Fallen ~ I’ve never gotten around to seeing this until recently and was surprised at how good it was. Denzel Washington is not just one of our finest actors, but he also has tremendous skill in choosing roles. Even when he stars in action flicks, or like here, borderline horror, he maintains his integrity by playing thinking protagonists as opposed to those who shoot or punch first and thinks later. Fallen also features some great locations in and around Philadelphia, excellent sidekick work from John Goodman and a very chilling performance from Elias Koteas. It’s also interesting to see “Sopranos” brother and sister James Gandolfini and Aida Turturro together pre-“Sopranos.” Definitely recommended.
3:10 to Yuma (2007) ~ I really wanted to like this, especially because folks whose opinions I respect loved this version, but it just couldn’t overcome the original Glenn Ford/Van Heflin flick. In my opinion, while the performances are first class, the story was only made unnecessarily violent and complicated. Just not as good as it could been – this one was a missed opportunity.

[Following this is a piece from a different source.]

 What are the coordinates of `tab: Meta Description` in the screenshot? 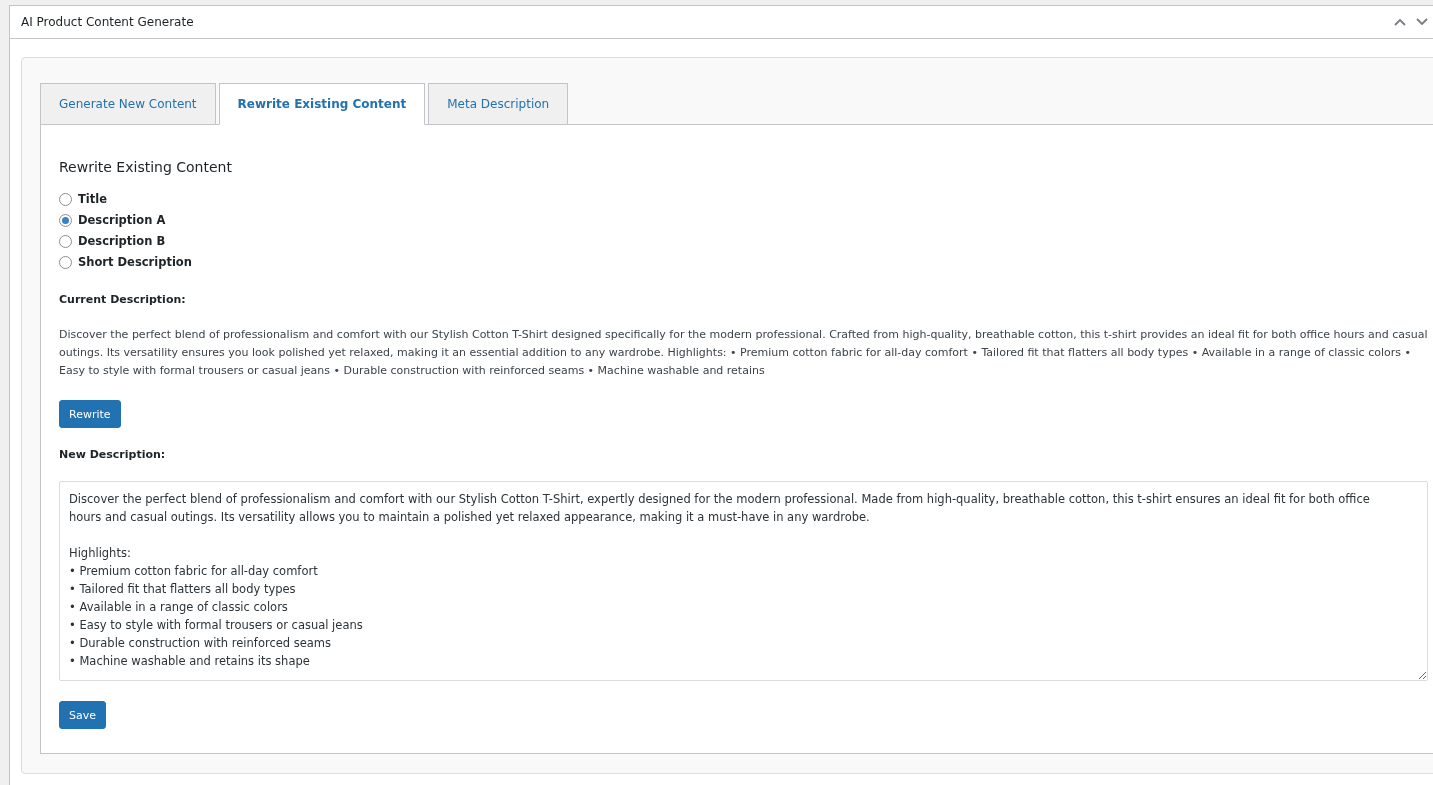 It's located at (498, 104).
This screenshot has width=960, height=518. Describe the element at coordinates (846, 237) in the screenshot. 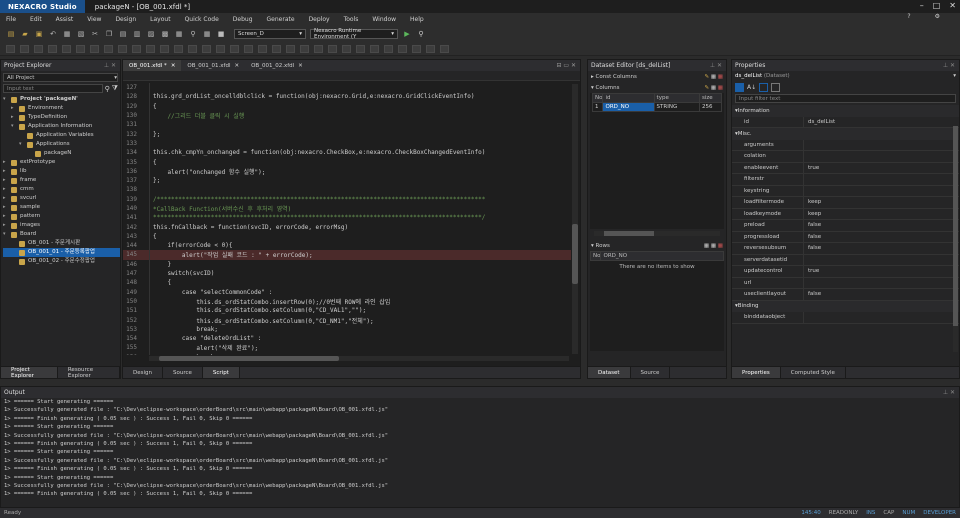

Domino ~ Director Tony Scott brings us this sharp and clever bounty hunter flick starring Keira Knightley very against type. Think Quentin Tarantino meets Shoot ‘Em Up meets reality TV. Great fun.
Vanilla Sky ~ This remake of the Spanish Open Your Eyes was a surprise, not just because I never expect much from Tom Cruise flicks, but because folks told me that this was the Cameron Crowe film that Cameron Crowe fans hate. Honestly, as a CC fan, I don’t see his touch, but considering he didn’t write this one I didn’t need to. I liked the twists and turns in the story, although I figured it out early. If I hadn’t this would have been a lot better. Acting-wise, no one is bad but no one stands out either – Cameron Diaz is suitably creepy though.
Yeah, it just ended. The series finale of “The Sopranos” just ended and I’m left conflicted. Sure, when the screen went black and “Don’t Stop Believin'” by Journey ended mid-line, I did say out loud, “What the f—?” But you know, and I know, and anyone out there who’s been paying attention also knows – what is going to happen next. More of the same of what we’ve been seeing for seven years. And if we’ve been paying attention we know it is fitting for it to end that way. An odd creative choice for television genius David Chase? Yes. Does it work? Yes. But are we satisfied? Good question. The answer? Only if we have a good imagination. Good show, Mr. Chase. I would have rather had a… different choice for the ending, but bravo for sticking to your guns, and going out your way.